* **Problem details**
Repeat each entry exactly. Drop every image.

* **Input data**
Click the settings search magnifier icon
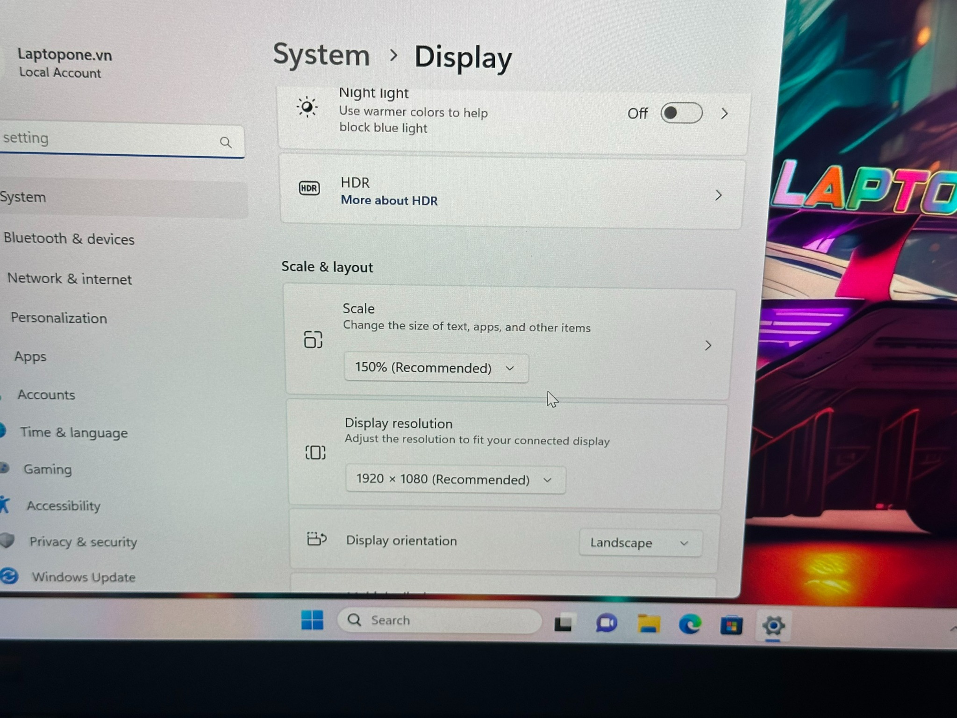This screenshot has height=718, width=957. click(226, 142)
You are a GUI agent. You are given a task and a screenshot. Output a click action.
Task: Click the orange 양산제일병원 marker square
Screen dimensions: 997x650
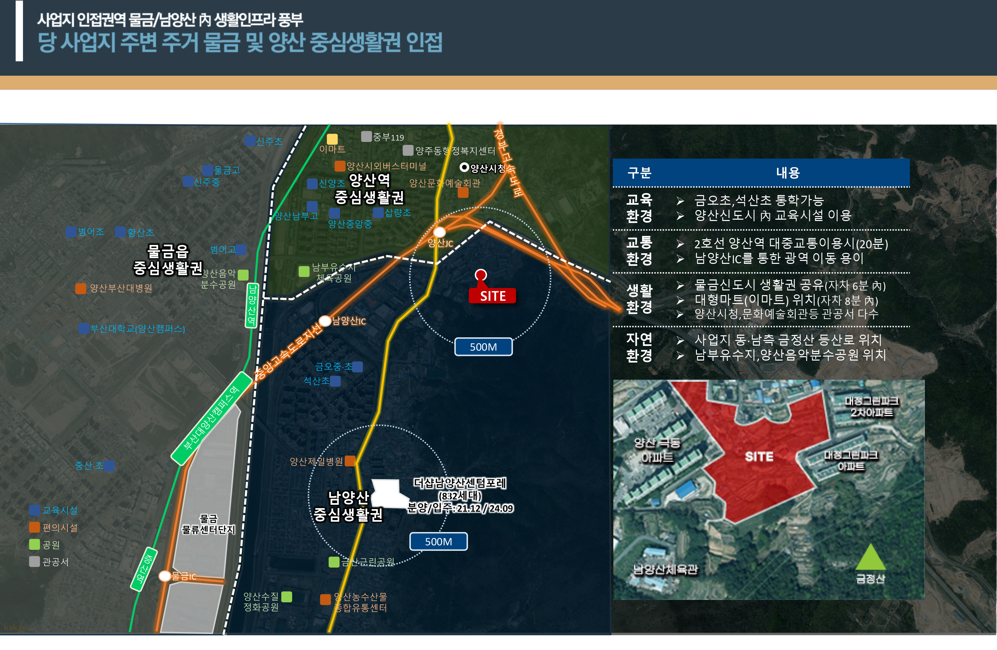350,461
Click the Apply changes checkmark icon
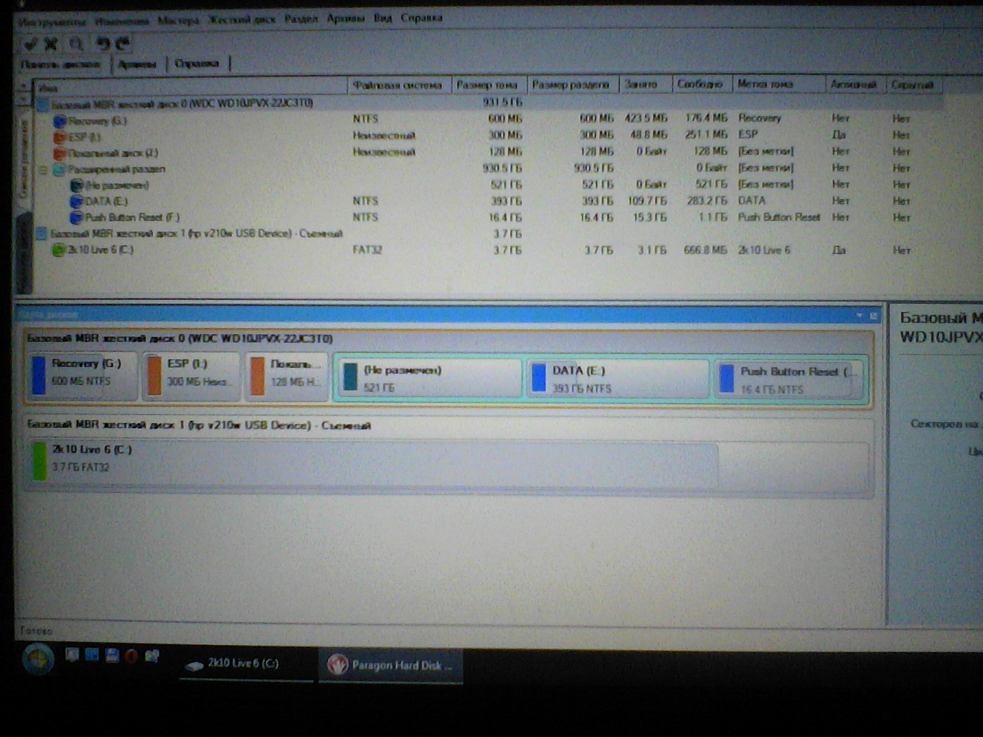 (30, 44)
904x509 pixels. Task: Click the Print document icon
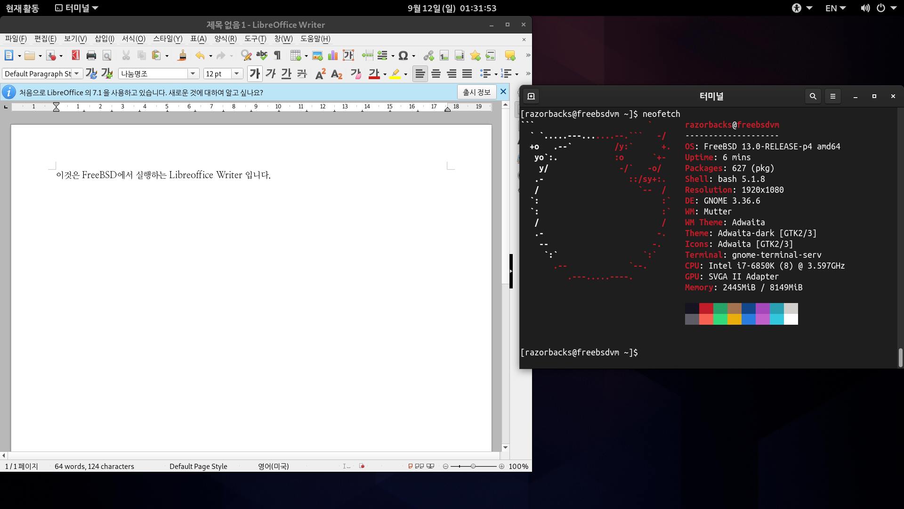91,56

* **Answer box**
Click the settings search magnifier icon
This screenshot has height=718, width=957. click(226, 142)
You are a GUI agent. You are given a task and a screenshot. Output a click action.
Task: Click the orange 양산제일병원 marker square
Screen dimensions: 997x650
350,461
Click the Apply changes checkmark icon
 (30, 44)
904x509 pixels. Task: Click the Print document icon
91,56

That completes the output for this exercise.